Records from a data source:
|---|

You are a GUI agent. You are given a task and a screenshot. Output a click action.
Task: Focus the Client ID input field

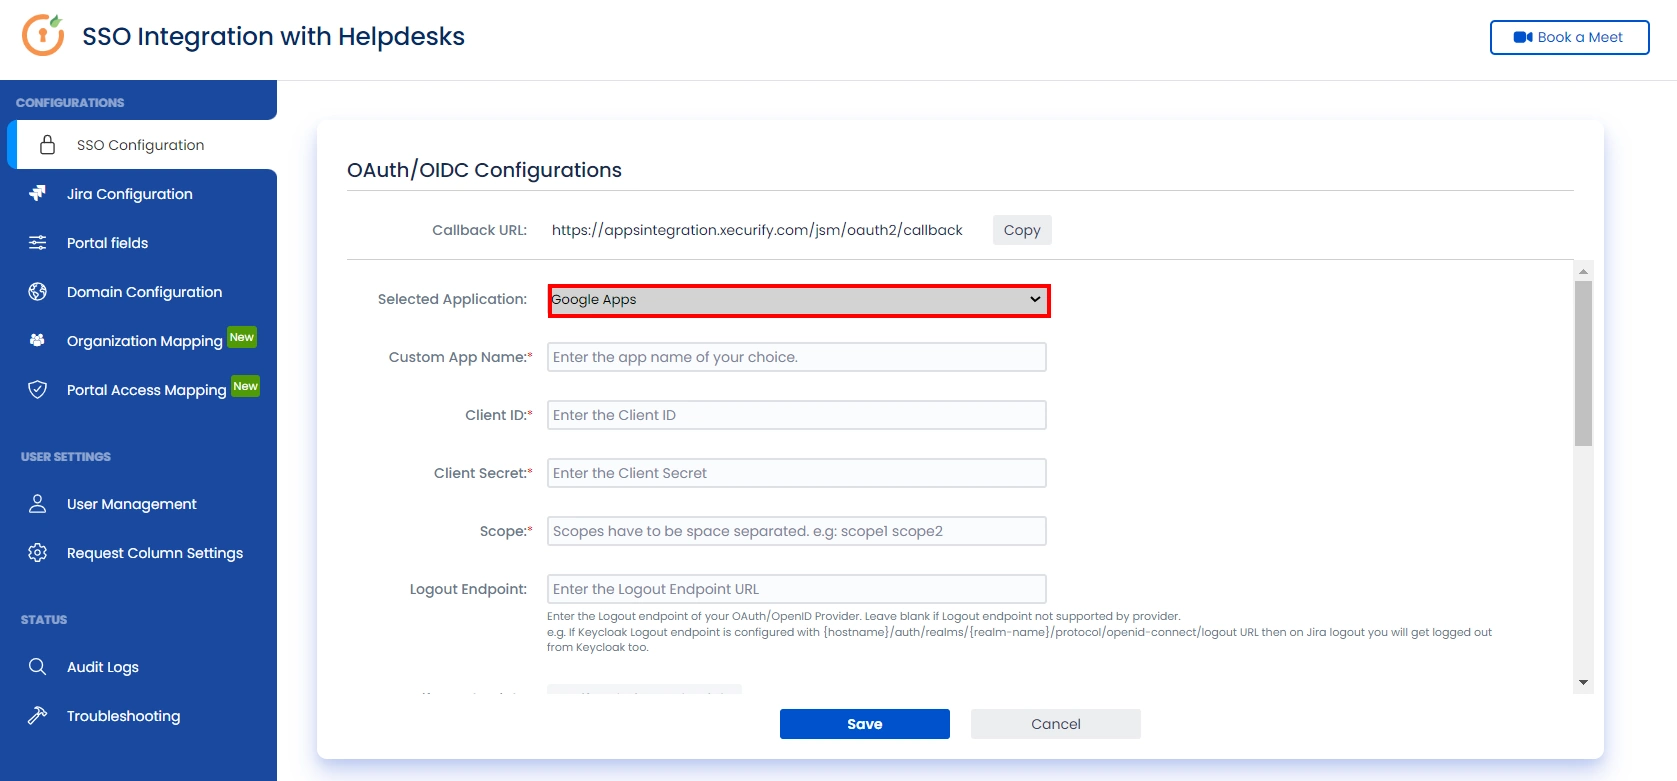pos(797,415)
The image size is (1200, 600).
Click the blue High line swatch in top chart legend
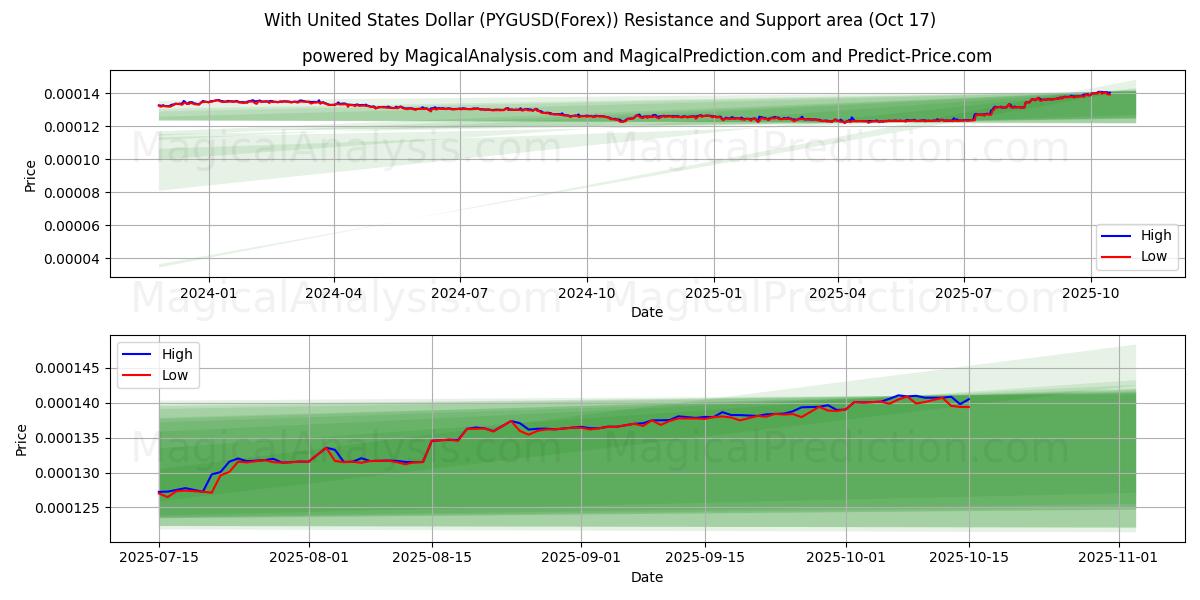[x=1117, y=236]
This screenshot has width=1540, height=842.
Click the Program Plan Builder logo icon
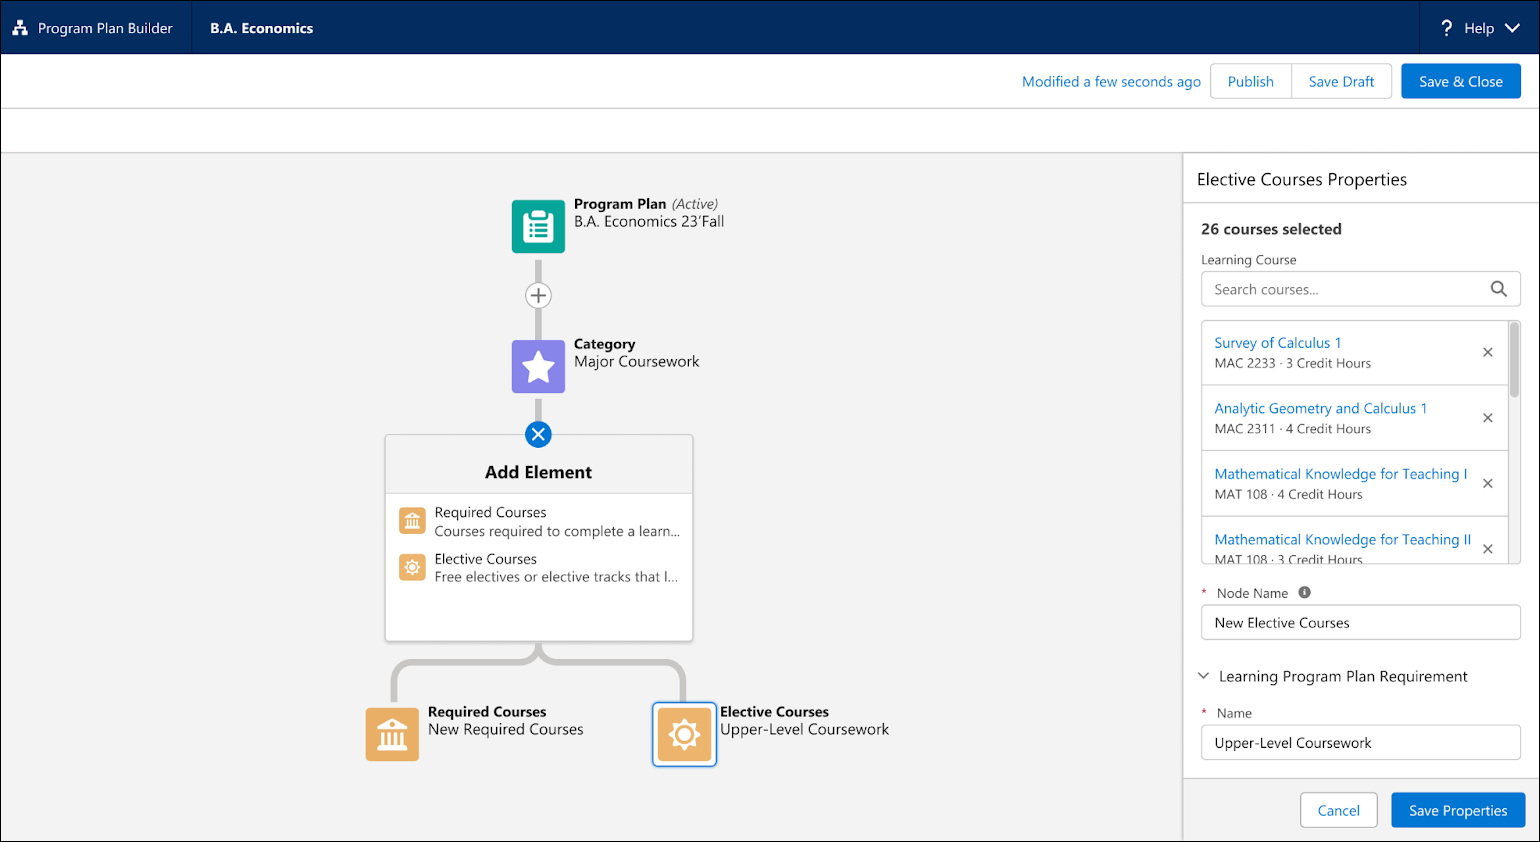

|---|

Task instructions: Count the lines of the data above that contain the string "screenshot", treating case as significant, and give only the number.

Complete output: 2